Dataset entries

§ §

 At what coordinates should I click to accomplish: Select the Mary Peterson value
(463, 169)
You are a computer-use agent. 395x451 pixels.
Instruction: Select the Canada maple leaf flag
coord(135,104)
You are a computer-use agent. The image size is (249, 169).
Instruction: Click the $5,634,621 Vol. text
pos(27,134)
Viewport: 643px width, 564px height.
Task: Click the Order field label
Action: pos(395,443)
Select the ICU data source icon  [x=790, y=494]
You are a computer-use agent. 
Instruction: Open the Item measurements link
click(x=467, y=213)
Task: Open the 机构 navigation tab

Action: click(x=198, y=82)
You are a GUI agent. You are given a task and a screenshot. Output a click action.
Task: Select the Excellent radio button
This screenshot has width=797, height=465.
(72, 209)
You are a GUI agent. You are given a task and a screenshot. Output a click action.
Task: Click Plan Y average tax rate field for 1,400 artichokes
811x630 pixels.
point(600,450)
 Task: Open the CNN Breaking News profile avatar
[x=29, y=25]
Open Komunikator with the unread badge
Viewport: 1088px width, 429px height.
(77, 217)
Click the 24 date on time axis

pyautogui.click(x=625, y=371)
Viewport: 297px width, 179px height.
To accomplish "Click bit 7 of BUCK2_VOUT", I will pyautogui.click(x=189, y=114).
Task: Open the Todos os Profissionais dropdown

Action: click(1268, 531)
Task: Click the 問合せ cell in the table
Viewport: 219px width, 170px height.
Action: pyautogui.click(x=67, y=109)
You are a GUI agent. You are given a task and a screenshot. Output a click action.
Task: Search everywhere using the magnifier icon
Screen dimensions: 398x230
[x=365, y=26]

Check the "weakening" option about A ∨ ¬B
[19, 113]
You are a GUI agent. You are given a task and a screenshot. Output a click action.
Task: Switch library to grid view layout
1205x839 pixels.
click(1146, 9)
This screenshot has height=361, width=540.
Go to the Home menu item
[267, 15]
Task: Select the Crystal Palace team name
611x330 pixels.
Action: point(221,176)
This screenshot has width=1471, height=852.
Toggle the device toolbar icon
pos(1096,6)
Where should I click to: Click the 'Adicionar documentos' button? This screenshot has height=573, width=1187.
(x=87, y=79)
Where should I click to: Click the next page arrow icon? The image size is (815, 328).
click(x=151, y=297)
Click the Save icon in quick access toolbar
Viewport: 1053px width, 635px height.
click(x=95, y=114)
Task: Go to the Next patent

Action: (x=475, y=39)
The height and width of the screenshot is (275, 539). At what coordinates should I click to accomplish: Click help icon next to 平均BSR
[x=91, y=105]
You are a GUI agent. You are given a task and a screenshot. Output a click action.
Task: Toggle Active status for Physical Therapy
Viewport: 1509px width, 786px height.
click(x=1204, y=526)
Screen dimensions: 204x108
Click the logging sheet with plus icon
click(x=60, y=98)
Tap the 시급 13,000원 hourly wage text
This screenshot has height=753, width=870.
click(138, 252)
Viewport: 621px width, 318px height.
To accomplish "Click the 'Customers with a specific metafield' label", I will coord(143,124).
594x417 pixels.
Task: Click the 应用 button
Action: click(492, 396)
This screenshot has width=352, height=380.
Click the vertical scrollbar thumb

§ §

▸ **Task**
Tell me how many lines of the data hold the word "computer", giving only the number.

▸ **Answer space**
3